** Après le séisme des Abruzzes et son terrible bilan humain, voilà que sonne l’heure des polémiques ! L’Italie est un pays qui a le sens de la tragédie — au sens noble du terme — mais qui succombe souvent aux querelles stériles.
Mais peut-être est-ce aussi une façon de chasser la douleur que de d’évacuer ce qui oppresse le coeur et l’esprit par l’expression d’un refus de la fatalité et par la désignation de coupables. Pourtant, la plupart du temps, les coupables ne risquent pas grand-chose, sinon un peu d’opprobre passagère… ce qui n’empêche pas une réélection car nos voisins transalpins sont également d’humeur changeante.
La presse italienne, aussitôt relayée par de grands medias européens, s’est emparée de l’anecdote de ce chercheur en physique du globe, du nom de Giampaolo Giuliani.
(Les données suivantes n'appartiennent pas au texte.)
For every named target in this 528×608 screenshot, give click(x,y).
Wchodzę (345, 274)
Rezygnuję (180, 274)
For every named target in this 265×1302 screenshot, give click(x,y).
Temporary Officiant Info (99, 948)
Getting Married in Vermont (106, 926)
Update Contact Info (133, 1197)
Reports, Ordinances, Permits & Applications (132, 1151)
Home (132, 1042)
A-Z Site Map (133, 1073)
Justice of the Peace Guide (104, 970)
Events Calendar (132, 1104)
Il aurait en vain alerté sa hiérarchie sur une émission massive d’argon — un gaz rare piégé dans les laves mais libéré par des fractures de la croûte terrestre — une semaine avant la catastrophe qui a dévasté la région de L’Aquila.
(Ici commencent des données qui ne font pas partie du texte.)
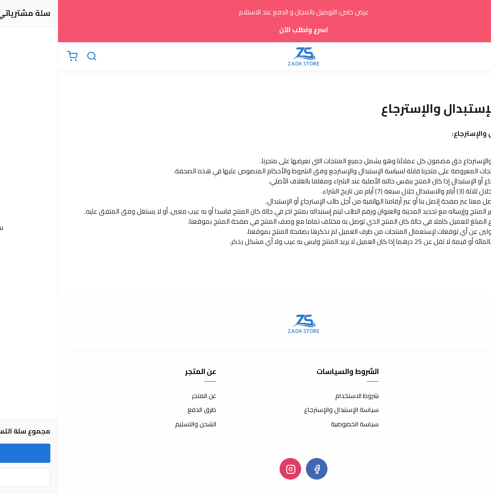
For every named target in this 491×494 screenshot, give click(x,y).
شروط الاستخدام (299, 396)
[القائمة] (476, 56)
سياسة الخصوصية (297, 424)
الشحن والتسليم (137, 424)
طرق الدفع (143, 410)
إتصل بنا (474, 396)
Ces avertissements concernant l’imminence d’un tremblement de terre de grande amplitude dans les Abruzzes lui avaient valu une inculpation pour "diffusion de fausses nouvelles alarmantes".
Si ce chercheur détectait un risque majeur toutes les semaines et tirait la sonnette d’alarme à chaque microséisme, il aurait été viré depuis longtemps. Mais s’il avait été entendu au lieu d’écoper d’une procédure judiciaire, comment le gouvernement italien aurait-il dû gérer la situation ?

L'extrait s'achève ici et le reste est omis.